> **Stated goal**
Please count the lines in the records below that contain the string "share" and reply with that number alone.

> **Extracted material**
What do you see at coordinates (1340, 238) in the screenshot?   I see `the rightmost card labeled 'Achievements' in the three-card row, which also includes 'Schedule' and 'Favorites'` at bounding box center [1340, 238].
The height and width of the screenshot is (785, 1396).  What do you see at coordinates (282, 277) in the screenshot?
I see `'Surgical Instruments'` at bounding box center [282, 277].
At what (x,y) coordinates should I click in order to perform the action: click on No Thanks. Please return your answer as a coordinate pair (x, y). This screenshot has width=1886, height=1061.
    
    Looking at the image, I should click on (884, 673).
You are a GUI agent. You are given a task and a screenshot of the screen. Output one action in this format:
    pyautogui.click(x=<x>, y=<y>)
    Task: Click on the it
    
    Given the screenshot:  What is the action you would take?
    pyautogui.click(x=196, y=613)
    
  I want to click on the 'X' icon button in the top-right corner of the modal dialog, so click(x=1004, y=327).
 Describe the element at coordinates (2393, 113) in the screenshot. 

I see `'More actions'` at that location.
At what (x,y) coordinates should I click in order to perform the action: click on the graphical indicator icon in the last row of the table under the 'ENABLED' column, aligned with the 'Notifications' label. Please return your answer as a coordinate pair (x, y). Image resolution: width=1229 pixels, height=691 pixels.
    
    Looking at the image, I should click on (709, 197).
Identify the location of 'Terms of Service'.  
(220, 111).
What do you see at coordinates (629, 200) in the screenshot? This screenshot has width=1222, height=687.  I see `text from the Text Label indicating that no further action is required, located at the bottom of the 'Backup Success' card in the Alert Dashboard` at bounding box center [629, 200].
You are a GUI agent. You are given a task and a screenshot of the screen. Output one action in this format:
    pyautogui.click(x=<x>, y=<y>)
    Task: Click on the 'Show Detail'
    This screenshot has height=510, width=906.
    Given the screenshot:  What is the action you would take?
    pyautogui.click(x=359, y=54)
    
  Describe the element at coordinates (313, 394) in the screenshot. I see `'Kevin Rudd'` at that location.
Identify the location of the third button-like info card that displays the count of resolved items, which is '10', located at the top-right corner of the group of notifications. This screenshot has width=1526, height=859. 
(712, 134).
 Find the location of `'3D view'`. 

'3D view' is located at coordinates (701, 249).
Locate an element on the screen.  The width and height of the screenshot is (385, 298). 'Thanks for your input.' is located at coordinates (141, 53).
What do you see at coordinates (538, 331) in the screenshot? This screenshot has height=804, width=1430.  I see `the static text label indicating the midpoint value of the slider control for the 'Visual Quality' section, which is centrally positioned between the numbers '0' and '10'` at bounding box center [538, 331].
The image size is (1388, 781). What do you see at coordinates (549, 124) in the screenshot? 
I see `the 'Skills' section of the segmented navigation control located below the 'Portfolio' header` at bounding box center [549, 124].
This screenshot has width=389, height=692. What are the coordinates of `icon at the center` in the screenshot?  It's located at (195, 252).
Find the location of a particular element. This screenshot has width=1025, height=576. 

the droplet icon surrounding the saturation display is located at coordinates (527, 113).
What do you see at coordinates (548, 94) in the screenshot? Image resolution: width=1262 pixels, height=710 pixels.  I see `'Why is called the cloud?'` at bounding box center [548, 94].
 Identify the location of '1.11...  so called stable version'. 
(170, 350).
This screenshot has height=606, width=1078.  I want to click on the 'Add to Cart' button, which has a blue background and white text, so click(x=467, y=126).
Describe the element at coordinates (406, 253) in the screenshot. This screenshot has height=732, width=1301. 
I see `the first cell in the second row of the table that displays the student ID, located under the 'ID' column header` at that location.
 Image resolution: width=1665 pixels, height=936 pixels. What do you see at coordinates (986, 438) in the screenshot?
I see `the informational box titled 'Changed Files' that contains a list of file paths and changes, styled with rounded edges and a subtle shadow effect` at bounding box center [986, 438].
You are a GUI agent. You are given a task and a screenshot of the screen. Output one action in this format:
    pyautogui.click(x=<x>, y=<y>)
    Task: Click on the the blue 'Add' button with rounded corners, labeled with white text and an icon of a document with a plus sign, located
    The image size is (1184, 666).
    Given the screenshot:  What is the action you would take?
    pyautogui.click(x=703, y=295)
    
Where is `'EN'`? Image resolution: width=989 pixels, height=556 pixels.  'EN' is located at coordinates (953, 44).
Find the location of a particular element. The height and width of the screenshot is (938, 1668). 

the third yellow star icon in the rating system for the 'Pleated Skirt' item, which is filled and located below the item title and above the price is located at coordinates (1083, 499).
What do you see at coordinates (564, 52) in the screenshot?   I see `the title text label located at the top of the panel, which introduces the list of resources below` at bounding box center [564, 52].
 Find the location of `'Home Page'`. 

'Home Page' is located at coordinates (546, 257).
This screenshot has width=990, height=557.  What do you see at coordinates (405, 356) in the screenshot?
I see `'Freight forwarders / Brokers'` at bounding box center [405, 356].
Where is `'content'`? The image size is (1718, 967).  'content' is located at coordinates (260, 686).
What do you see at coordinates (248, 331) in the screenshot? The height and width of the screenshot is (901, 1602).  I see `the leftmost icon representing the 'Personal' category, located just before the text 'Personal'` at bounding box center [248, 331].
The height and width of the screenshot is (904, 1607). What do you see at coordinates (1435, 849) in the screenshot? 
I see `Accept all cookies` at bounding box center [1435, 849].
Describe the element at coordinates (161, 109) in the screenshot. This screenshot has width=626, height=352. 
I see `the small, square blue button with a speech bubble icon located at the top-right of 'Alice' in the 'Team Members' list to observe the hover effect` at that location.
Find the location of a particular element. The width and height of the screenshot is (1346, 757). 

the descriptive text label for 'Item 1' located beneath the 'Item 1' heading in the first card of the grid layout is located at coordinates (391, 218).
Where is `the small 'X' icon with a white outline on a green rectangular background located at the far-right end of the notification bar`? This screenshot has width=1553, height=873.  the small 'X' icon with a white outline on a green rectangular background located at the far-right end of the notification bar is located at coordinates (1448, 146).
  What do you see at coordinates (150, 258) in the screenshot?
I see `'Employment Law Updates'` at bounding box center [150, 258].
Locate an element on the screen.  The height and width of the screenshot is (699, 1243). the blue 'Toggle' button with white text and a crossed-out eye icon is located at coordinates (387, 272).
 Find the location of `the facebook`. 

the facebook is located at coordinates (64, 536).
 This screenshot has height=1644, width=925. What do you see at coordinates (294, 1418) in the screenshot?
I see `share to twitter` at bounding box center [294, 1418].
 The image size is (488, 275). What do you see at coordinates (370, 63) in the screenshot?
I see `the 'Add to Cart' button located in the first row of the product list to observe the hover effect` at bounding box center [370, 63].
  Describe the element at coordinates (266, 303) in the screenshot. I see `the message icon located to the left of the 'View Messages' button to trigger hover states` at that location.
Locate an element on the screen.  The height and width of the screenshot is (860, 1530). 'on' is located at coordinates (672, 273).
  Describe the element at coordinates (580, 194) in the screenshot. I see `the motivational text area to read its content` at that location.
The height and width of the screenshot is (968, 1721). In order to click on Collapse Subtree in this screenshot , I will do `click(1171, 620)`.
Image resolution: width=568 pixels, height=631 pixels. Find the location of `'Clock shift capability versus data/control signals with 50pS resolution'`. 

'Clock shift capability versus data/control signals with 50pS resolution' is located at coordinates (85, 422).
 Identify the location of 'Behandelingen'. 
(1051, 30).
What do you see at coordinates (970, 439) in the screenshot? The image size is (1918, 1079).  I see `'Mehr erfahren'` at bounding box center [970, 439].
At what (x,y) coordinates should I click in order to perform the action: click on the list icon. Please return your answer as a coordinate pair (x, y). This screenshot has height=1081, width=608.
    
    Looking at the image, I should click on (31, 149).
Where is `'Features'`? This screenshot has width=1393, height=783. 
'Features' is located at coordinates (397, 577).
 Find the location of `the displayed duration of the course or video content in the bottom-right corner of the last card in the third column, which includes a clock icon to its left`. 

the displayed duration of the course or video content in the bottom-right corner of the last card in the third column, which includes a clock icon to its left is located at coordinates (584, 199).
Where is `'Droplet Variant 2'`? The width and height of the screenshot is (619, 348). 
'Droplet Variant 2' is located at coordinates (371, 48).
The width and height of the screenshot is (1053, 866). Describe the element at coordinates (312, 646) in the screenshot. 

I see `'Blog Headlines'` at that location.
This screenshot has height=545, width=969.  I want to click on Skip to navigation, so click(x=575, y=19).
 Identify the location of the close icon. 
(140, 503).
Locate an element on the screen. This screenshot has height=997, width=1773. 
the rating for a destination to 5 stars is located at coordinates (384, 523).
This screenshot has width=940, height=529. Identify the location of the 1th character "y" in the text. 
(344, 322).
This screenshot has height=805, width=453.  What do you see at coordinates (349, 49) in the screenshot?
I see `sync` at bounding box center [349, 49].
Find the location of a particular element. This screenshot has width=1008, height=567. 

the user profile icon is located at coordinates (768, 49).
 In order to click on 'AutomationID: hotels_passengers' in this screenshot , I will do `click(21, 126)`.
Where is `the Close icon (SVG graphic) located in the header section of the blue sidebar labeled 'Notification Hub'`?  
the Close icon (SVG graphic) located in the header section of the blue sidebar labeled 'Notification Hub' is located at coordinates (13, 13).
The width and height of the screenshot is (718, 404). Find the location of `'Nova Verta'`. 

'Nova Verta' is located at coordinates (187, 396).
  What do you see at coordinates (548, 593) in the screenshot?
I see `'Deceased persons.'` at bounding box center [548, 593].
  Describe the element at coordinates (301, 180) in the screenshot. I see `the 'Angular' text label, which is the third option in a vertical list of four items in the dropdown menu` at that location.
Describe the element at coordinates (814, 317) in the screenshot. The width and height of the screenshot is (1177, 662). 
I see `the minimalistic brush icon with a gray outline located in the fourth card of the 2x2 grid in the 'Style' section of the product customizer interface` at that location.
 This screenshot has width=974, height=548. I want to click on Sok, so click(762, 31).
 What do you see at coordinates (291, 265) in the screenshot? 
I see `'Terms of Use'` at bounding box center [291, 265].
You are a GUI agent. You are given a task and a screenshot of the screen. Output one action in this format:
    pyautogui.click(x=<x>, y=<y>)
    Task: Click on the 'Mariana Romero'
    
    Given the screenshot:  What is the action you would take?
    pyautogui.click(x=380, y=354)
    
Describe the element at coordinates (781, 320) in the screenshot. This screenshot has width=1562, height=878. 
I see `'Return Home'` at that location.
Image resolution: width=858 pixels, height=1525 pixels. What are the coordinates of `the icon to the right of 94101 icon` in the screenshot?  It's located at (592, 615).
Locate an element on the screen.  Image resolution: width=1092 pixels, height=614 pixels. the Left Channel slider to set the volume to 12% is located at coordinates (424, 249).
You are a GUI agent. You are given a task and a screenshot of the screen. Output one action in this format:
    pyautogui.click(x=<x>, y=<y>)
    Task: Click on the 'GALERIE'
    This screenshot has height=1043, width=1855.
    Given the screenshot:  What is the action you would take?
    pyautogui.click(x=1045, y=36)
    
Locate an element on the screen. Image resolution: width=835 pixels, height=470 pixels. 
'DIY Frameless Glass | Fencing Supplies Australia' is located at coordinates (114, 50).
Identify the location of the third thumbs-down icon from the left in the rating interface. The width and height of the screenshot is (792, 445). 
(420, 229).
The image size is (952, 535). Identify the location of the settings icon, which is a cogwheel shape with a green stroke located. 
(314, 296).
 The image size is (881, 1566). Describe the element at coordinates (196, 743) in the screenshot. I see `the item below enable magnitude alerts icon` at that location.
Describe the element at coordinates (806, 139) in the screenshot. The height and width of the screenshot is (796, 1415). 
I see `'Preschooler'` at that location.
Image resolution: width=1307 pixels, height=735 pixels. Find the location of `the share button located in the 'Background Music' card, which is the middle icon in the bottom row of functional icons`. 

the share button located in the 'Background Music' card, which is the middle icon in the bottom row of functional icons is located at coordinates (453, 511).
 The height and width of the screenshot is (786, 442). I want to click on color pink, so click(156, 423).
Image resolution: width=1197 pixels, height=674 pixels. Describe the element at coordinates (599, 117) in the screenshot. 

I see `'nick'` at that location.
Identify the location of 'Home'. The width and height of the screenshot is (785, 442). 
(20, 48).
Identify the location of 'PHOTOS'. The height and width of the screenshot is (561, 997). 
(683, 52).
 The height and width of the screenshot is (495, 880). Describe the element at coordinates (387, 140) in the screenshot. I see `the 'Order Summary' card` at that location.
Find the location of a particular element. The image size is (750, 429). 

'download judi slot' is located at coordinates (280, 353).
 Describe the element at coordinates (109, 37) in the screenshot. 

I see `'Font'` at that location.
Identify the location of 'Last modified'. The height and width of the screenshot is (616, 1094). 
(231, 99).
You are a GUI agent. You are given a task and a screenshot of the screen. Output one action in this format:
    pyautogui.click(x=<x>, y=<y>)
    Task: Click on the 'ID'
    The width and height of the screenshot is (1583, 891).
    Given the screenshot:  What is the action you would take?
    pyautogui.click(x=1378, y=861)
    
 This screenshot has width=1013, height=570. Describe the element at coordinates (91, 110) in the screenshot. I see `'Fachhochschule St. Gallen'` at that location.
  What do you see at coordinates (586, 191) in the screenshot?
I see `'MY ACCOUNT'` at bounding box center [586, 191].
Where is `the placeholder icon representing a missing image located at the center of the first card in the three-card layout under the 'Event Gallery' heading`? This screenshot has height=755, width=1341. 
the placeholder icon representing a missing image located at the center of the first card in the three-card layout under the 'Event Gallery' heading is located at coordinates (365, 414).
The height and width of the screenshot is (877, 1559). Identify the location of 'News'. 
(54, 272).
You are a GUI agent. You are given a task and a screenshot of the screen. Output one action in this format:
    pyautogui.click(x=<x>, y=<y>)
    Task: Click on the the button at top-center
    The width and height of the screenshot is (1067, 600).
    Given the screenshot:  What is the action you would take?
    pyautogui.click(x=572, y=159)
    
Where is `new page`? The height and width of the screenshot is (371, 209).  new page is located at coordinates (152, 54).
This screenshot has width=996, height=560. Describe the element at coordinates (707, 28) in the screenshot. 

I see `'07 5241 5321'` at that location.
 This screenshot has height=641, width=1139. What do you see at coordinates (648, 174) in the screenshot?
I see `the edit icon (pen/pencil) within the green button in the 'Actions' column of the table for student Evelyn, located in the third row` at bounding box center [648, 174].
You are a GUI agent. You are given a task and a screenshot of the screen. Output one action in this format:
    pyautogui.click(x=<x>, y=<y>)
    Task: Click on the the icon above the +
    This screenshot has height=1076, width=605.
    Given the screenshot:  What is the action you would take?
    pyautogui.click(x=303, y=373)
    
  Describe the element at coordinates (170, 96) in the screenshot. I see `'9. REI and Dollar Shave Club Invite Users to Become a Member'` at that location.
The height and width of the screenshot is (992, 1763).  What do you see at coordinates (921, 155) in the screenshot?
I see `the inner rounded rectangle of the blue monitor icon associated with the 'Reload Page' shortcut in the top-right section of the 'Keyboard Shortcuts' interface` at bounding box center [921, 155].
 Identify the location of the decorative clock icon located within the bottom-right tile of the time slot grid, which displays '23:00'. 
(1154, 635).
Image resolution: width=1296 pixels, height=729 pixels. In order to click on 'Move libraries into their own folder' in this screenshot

> **Solution for this problem**
3